* START Provided data *

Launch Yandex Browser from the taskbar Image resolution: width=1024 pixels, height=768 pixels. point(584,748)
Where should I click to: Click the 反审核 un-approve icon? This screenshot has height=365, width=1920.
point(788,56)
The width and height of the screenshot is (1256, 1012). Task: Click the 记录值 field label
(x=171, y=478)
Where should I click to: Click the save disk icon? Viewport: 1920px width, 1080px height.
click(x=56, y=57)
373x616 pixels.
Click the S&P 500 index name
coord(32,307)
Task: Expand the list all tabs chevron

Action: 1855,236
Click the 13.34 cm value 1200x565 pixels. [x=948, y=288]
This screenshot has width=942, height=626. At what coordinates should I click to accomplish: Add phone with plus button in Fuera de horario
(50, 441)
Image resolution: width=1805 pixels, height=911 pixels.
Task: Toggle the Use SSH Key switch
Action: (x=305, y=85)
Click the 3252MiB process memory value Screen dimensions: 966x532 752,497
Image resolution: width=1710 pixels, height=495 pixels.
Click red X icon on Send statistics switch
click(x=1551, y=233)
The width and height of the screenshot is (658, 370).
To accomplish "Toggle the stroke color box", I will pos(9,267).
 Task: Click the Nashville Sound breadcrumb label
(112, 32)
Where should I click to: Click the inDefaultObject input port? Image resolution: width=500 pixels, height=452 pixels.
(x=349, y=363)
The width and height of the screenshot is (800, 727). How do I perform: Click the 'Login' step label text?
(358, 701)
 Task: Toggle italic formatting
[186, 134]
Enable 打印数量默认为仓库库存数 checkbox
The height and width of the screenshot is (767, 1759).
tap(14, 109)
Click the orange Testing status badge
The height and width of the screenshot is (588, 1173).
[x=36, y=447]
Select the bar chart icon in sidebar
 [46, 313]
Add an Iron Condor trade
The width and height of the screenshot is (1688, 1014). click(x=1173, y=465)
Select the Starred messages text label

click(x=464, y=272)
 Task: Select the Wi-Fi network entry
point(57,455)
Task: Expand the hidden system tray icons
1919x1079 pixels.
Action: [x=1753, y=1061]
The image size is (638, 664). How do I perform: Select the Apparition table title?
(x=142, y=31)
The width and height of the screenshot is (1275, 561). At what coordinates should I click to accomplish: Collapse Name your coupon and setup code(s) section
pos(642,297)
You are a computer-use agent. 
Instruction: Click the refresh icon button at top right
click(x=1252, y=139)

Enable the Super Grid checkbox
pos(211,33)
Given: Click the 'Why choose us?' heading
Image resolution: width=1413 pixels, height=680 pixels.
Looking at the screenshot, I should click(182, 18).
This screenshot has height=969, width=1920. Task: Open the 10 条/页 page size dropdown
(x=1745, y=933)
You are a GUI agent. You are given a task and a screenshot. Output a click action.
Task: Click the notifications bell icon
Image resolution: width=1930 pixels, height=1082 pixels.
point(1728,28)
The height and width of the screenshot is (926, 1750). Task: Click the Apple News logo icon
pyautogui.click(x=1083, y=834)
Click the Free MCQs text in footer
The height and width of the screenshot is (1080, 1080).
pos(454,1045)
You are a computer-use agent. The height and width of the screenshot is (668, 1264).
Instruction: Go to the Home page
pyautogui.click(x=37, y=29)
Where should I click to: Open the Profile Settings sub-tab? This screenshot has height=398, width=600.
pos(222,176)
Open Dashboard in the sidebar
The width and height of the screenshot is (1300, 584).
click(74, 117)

* END Provided data *

Task requirements:
Reproduce all of the records above word for word, keeping every line unchanged.

Task solution:
Launch Yandex Browser from the taskbar Image resolution: width=1024 pixels, height=768 pixels. point(584,748)
Where should I click to: Click the 反审核 un-approve icon? This screenshot has height=365, width=1920.
point(788,56)
The width and height of the screenshot is (1256, 1012). Task: Click the 记录值 field label
(x=171, y=478)
Where should I click to: Click the save disk icon? Viewport: 1920px width, 1080px height.
click(x=56, y=57)
373x616 pixels.
Click the S&P 500 index name
coord(32,307)
Task: Expand the list all tabs chevron

Action: 1855,236
Click the 13.34 cm value 1200x565 pixels. [x=948, y=288]
This screenshot has width=942, height=626. At what coordinates should I click to accomplish: Add phone with plus button in Fuera de horario
(50, 441)
Image resolution: width=1805 pixels, height=911 pixels.
Task: Toggle the Use SSH Key switch
Action: (x=305, y=85)
Click the 3252MiB process memory value Screen dimensions: 966x532 752,497
Image resolution: width=1710 pixels, height=495 pixels.
Click red X icon on Send statistics switch
click(x=1551, y=233)
The width and height of the screenshot is (658, 370).
To accomplish "Toggle the stroke color box", I will pos(9,267).
 Task: Click the Nashville Sound breadcrumb label
(112, 32)
Where should I click to: Click the inDefaultObject input port? Image resolution: width=500 pixels, height=452 pixels.
(x=349, y=363)
The width and height of the screenshot is (800, 727). How do I perform: Click the 'Login' step label text?
(358, 701)
 Task: Toggle italic formatting
[186, 134]
Enable 打印数量默认为仓库库存数 checkbox
The height and width of the screenshot is (767, 1759).
tap(14, 109)
Click the orange Testing status badge
The height and width of the screenshot is (588, 1173).
[x=36, y=447]
Select the bar chart icon in sidebar
 [46, 313]
Add an Iron Condor trade
The width and height of the screenshot is (1688, 1014). click(x=1173, y=465)
Select the Starred messages text label

click(x=464, y=272)
 Task: Select the Wi-Fi network entry
point(57,455)
Task: Expand the hidden system tray icons
1919x1079 pixels.
Action: [x=1753, y=1061]
The image size is (638, 664). How do I perform: Select the Apparition table title?
(x=142, y=31)
The width and height of the screenshot is (1275, 561). At what coordinates should I click to accomplish: Collapse Name your coupon and setup code(s) section
pos(642,297)
You are a computer-use agent. 
Instruction: Click the refresh icon button at top right
click(x=1252, y=139)

Enable the Super Grid checkbox
pos(211,33)
Given: Click the 'Why choose us?' heading
Image resolution: width=1413 pixels, height=680 pixels.
Looking at the screenshot, I should click(182, 18).
This screenshot has height=969, width=1920. Task: Open the 10 条/页 page size dropdown
(x=1745, y=933)
You are a GUI agent. You are given a task and a screenshot. Output a click action.
Task: Click the notifications bell icon
Image resolution: width=1930 pixels, height=1082 pixels.
point(1728,28)
The height and width of the screenshot is (926, 1750). Task: Click the Apple News logo icon
pyautogui.click(x=1083, y=834)
Click the Free MCQs text in footer
The height and width of the screenshot is (1080, 1080).
pos(454,1045)
You are a computer-use agent. The height and width of the screenshot is (668, 1264).
Instruction: Go to the Home page
pyautogui.click(x=37, y=29)
Where should I click to: Open the Profile Settings sub-tab? This screenshot has height=398, width=600.
pos(222,176)
Open Dashboard in the sidebar
The width and height of the screenshot is (1300, 584).
click(74, 117)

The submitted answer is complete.